→ Your goal:
Where the line with "View Gallery [button] (93, 600)" appears in the records below, start there and transcribe each line exactly through the last.

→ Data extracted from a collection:

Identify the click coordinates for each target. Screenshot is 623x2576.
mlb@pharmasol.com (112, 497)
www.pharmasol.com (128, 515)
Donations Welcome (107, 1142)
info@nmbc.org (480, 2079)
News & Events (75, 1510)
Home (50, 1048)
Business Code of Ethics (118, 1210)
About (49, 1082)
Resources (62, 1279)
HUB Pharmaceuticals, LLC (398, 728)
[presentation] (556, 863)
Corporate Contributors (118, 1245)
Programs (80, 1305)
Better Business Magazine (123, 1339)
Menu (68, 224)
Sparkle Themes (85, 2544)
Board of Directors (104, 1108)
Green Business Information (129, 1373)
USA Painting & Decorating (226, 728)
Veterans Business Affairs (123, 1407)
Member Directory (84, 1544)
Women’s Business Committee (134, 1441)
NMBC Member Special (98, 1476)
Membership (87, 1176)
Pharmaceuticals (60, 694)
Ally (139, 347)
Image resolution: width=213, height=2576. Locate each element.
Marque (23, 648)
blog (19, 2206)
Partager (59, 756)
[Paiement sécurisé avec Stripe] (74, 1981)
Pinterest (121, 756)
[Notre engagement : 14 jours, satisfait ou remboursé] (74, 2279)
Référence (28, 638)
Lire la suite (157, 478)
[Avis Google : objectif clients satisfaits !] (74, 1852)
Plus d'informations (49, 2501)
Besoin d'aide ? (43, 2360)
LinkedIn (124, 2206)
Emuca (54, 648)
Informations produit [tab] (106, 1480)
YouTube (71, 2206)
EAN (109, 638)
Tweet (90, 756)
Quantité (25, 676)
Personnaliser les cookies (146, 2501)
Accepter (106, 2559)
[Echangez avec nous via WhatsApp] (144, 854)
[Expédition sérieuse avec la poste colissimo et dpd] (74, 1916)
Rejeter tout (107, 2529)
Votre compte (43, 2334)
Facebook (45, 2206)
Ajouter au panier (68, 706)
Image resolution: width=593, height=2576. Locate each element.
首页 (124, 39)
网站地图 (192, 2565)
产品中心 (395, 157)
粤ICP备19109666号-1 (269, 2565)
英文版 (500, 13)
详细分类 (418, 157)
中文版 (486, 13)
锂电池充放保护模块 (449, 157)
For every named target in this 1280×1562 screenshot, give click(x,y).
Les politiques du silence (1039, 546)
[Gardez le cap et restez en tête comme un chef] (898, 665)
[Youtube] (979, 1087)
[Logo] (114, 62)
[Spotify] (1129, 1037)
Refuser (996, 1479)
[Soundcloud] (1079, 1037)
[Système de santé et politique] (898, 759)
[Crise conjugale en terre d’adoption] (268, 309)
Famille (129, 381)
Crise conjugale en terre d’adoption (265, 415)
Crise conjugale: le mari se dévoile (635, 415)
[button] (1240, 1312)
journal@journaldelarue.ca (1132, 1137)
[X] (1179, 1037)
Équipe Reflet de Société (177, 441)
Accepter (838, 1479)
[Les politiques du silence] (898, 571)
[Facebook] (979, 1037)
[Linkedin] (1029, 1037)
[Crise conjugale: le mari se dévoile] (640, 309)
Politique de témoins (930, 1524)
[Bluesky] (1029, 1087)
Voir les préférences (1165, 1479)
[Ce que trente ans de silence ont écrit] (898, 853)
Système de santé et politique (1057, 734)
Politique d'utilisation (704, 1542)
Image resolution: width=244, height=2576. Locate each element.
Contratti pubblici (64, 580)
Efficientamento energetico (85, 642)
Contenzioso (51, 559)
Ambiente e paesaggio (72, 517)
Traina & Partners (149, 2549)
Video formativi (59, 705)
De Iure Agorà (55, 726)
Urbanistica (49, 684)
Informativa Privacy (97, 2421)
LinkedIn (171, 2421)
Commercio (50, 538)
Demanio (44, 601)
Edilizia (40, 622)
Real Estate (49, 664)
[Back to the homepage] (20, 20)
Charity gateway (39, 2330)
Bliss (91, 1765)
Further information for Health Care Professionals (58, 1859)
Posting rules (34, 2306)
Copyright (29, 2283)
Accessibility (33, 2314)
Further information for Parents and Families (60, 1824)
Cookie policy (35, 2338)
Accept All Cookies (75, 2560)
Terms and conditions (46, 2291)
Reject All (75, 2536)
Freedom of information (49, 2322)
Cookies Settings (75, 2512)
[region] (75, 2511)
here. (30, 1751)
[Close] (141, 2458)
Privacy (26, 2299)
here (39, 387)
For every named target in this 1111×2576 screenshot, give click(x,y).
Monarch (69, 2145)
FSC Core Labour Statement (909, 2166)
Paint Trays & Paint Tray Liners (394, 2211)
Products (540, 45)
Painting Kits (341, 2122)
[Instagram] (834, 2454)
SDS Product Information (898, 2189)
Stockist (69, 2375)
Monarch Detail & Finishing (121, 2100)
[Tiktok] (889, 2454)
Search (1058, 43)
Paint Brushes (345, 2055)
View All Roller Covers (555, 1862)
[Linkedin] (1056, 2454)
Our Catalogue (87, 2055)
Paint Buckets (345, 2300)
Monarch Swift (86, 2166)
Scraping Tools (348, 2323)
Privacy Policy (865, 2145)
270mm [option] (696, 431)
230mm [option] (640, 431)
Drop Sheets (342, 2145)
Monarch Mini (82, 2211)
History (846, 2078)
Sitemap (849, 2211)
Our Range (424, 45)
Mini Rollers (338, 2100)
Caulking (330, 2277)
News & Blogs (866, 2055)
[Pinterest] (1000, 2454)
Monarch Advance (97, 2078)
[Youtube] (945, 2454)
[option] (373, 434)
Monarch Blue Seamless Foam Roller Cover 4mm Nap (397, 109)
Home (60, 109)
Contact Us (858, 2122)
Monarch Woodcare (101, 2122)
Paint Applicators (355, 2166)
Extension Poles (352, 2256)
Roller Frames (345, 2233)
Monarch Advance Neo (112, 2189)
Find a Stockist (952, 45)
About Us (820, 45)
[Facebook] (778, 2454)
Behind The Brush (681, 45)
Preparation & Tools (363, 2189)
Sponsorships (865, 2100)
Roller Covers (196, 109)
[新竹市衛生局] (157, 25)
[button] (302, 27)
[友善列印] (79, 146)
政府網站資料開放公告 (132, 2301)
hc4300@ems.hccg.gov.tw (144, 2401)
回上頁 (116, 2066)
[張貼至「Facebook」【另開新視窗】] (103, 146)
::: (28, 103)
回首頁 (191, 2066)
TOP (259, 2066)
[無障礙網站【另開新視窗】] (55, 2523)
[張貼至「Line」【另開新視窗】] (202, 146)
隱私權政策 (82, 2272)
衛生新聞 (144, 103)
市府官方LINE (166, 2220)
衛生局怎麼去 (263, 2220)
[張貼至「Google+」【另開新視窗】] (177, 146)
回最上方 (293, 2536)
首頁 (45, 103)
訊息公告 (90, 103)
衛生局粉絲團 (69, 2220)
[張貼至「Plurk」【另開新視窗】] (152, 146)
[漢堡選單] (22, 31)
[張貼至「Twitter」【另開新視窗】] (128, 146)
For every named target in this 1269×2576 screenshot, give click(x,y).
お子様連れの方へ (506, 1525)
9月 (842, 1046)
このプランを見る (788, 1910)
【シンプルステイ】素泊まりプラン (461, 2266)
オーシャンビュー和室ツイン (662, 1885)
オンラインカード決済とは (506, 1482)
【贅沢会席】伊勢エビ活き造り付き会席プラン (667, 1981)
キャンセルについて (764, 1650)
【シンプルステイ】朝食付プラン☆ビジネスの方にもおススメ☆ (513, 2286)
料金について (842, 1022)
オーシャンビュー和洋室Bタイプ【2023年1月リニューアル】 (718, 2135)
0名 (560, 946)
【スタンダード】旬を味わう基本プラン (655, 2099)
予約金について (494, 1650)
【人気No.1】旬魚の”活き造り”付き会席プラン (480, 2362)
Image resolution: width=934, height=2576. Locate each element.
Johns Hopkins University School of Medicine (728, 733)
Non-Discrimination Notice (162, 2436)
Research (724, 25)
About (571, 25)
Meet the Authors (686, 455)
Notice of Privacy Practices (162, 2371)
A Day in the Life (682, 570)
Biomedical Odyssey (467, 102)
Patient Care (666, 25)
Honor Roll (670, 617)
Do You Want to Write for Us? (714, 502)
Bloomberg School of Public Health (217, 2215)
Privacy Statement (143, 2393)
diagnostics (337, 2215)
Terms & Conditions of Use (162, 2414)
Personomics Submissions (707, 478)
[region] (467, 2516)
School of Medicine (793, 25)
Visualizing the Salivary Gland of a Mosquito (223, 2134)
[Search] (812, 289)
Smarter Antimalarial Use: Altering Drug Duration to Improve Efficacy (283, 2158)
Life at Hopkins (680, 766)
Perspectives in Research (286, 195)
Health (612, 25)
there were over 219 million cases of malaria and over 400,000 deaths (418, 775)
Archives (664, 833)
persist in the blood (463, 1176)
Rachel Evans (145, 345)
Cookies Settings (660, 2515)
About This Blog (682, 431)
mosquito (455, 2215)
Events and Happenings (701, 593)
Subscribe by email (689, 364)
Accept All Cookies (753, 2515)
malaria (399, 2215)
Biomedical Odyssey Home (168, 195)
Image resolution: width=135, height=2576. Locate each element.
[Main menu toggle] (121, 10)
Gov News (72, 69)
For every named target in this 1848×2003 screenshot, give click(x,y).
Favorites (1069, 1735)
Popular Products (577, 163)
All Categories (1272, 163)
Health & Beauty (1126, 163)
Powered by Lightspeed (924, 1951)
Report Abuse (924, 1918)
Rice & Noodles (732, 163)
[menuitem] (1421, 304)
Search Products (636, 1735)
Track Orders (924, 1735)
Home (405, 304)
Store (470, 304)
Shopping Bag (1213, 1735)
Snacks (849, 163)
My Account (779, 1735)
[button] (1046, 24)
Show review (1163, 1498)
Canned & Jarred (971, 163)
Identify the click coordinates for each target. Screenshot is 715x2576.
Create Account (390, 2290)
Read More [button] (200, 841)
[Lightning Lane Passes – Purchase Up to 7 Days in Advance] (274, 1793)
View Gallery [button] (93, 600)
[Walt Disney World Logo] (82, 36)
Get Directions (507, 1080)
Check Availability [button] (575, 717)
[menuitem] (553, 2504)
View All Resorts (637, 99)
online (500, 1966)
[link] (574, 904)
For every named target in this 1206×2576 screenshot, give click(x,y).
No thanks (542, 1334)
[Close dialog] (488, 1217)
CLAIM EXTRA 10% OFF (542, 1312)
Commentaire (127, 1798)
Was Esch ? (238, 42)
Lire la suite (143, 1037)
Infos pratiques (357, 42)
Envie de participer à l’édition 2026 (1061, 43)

→ Response box:
View Gallery [button] (93, 600)
[Walt Disney World Logo] (82, 36)
Get Directions (507, 1080)
Check Availability [button] (575, 717)
[menuitem] (553, 2504)
View All Resorts (637, 99)
online (500, 1966)
[link] (574, 904)
For every named target in this 1206×2576 screenshot, give click(x,y).
No thanks (542, 1334)
[Close dialog] (488, 1217)
CLAIM EXTRA 10% OFF (542, 1312)
Commentaire (127, 1798)
Was Esch ? (238, 42)
Lire la suite (143, 1037)
Infos pratiques (357, 42)
Envie de participer à l’édition 2026 (1061, 43)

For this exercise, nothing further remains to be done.